This year marks the 10th anniversary of Dataminr’s founding. It’s incredible to think just how far our AI platform has come: Today, we integrate more than 150,000 public data sources spanning social media, web forums, blogs, local media, the deep/dark web, and public sensor data. Our AI platform processes and cross-correlates an expanding variety of data types and formats, including text in multiple languages, images, video, sound and streaming machine data from sensors. In 2019, we increased the number of data sources in our platform at our greatest rate, launched sound-based signals and deep/dark web signals, and dramatically expanded our work in multi-model event detection.
This rapid expansion of our AI platform into new formats, fields, and datasets is made possible because of our platform’s capacity to learn over the past decade. Dataminr’s work with public Twitter data has paved the way for our success integrating more data sources, and I wanted to provide a deeper look into how we’ve worked with this particular, unique data source.
Dataminr’s exploration of public Twitter data has been an integral component of our research and learning since 2009. When Dataminr was founded, Twitter was three years old and there had been roughly 1 billion tweets published in total on the platform. Today, hundreds of millions of tweets are published every day. The scale, global adoption, and societal impact of Twitter has skyrocketed since Dataminr was founded. From our early years, when public Twitter data was our first data source, until today, when it is one of thousands, public Twitter data has been a source that is full of unique and multi-dimensional value for detecting real-time events.
Dataminr processes every public tweet in real-time. When a public tweet is published, Dataminr’s AI platform receives that tweet instantaneously as a real-time input. Along with the text of the public tweet, Dataminr ingests a variety of public data fields attached to each tweet, totaling billions of real-time signals a day. Stated another way, Dataminr’s platform processes tens of thousands of signals every second generated from Twitter alone.
Dataminr runs its first AI models on each of these billions of daily inputs in 7.8 milliseconds. We use a broad and diverse spectrum of AI models to score, rank, filter, and cluster tweets, and identify, classify, and summarize events described within tweets. These AI models span supervised, semi-supervised and unsupervised learning. They extensively use neural networks, ranging from convolutional neural networks to recurrent neural networks, including long short-term memory networks. Our AI algorithms applied to tweets integrate a range of AI methods from several scientific fields, including natural language understanding, computer vision, and natural language generation.
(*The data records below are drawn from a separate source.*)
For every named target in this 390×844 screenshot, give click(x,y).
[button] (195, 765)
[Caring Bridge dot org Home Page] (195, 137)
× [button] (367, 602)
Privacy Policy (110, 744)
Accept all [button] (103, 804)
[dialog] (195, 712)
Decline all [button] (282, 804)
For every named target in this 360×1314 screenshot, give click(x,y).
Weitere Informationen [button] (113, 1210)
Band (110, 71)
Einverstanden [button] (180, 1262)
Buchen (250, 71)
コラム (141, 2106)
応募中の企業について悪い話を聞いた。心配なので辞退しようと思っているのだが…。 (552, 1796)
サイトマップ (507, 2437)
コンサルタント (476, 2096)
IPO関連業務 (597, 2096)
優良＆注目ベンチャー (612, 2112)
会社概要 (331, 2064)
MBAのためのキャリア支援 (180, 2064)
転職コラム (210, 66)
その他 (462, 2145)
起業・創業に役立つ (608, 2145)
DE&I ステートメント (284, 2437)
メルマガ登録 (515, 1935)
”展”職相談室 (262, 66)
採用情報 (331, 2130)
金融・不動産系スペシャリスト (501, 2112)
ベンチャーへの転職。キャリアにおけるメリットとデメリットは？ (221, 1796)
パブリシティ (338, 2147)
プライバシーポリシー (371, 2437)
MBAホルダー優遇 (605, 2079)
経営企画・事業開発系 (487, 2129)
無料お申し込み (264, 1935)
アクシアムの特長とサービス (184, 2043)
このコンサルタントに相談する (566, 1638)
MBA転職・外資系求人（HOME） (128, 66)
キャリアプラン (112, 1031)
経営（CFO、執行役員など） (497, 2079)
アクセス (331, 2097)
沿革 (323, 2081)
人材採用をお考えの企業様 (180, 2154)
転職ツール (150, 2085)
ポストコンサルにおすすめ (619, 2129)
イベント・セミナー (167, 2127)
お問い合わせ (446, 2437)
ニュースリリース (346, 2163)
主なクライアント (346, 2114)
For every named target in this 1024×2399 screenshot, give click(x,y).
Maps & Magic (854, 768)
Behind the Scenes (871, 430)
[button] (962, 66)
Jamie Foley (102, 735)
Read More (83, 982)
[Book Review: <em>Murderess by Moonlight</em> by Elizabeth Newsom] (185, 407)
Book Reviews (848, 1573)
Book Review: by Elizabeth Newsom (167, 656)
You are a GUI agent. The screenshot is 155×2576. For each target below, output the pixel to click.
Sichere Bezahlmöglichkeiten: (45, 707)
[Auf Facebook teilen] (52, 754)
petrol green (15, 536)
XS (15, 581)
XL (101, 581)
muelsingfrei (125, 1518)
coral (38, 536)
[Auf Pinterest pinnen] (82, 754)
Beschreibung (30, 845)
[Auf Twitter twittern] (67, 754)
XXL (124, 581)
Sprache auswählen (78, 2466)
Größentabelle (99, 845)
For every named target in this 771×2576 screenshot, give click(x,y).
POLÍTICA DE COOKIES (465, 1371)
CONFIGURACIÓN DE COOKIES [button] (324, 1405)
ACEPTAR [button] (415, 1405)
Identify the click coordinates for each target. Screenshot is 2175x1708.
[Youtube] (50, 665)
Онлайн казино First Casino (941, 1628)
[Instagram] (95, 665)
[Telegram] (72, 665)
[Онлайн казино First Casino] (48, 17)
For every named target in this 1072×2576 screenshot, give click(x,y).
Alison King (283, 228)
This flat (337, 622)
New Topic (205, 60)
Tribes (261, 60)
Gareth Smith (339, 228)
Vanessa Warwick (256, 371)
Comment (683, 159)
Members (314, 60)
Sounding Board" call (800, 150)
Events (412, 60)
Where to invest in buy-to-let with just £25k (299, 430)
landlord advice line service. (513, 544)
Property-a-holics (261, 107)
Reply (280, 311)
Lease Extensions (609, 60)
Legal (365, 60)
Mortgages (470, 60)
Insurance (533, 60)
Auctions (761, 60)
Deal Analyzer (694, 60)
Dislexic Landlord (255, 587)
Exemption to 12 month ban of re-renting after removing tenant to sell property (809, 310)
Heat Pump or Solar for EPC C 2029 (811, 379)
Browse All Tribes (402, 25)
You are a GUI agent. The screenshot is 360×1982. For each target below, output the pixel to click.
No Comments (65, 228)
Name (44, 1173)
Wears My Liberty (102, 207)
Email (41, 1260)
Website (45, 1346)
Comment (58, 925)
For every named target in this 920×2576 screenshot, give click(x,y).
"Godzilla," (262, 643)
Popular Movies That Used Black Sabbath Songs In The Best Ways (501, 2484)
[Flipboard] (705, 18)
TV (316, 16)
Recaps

Today, as Dataminr’s EVP of Product and Engineering, I oversee a growing team of more than 115 AI experts, engineers, and researchers who build, train and continuously update Dataminr’s ML and AI models. One of the things I find especially interesting is how my team continues to discover new historical patterns in public data that can train new AI models for more effective detection of real-time events in the present.
When one thinks of the impact of a large global data source like Twitter, it’s easy to focus just on Twitter’s real-time qualities and on the impact of individual tweets. But that is simply the tip of the iceberg–historical public data holds key patterns as well.
For starters, Dataminr has a record of the full set of events we’ve detected from public Twitter data (i.e., the annotated alerts on breaking events previously delivered to clients generated by Twitter data). These alerts, which were created by AI models and by our team of professional domain experts operating in an online human-AI feedback loop, provide a highly accurate historical labeled dataset of events. Dataminr’s systems and data scientists leverage this uniquely valuable data asset to iteratively train and optimize the performance of numerous real-time event detection algorithms.
From a 100,000-foot view, public Twitter data has within it all the “fossils” of the historical digital landscape—a record of events that were tweeted about spanning the globe. This provides not just an indicator of the events themselves, but also the patterns of how those events first surfaced on Twitter, the clusters of initial tweets describing the event, a proxy for the attention curve of local, national, and global audiences that those events received, the “sub-events” that occurred as an event transpired, and the sequence of related events that might have occurred as a result. These unique data slices from the Twitter aggregate have proven to be valuable inputs to AI models that run today on both public tweets and many other data sources and have expanded the scope and range of breaking real-time events we detect for our clients.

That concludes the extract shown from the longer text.